My own view is that I would go to a professional for advice on specific expertise, and they may have developed that expertise in the context of having their own children or from years of working with children (e.g. teacher, midwife, nurse or doctor, child psychologist). Either way, they are usually experienced enough to give good advice (or at least the bad advice is not limited to non-parents). The problem often comes when you get an inexperienced trainee, say, who doesn't have children. I had a trainee midwife like that and she was just awful, she simply had no idea what it was like to give birth (so kept saying completely daft things) and hadn't enough experience of watching others to realise how daft she sounded. With a few more years of experience, she may have been great.

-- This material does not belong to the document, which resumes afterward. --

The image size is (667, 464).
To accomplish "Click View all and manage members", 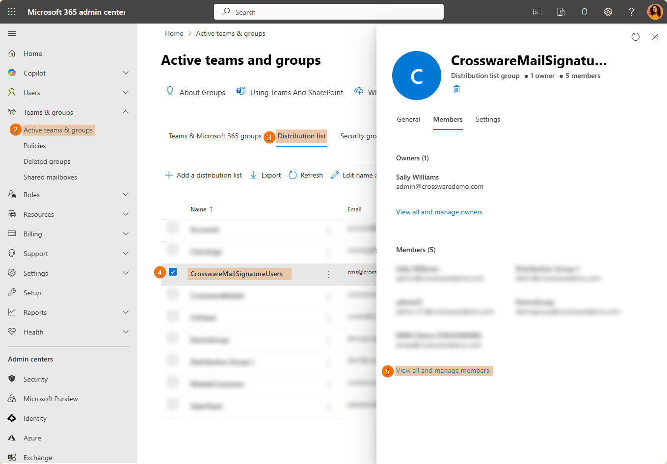I will (x=442, y=370).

I was thinking of that lovely, slightly old-fashioned midwife on One Born Every Minute who didn't have children but had made midwifery her vocation, she was just so reassuring.
However, there's a big difference in getting advice from a teacher on behavioural issues, say, and those times you want a sympathetic ear or someone to empathise, in those situations, someone who has been through a similar experience is great as you are starting from the same starting point.

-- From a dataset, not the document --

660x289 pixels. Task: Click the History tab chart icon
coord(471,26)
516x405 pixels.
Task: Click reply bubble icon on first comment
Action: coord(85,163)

So, to me, it's about how much experience the person has (regardlesss of having given birth or not), what type of person they are anyway, and what you want from the situation (being told your child is hyperactive when they are just a normal two year old running around on the beach, for example, is just what you don't need from a childless relative, however you may be delighted to get a formal diagnosis of hyperactivity if you needed one from a consultant who didn't have children themselve but a wealth of experience).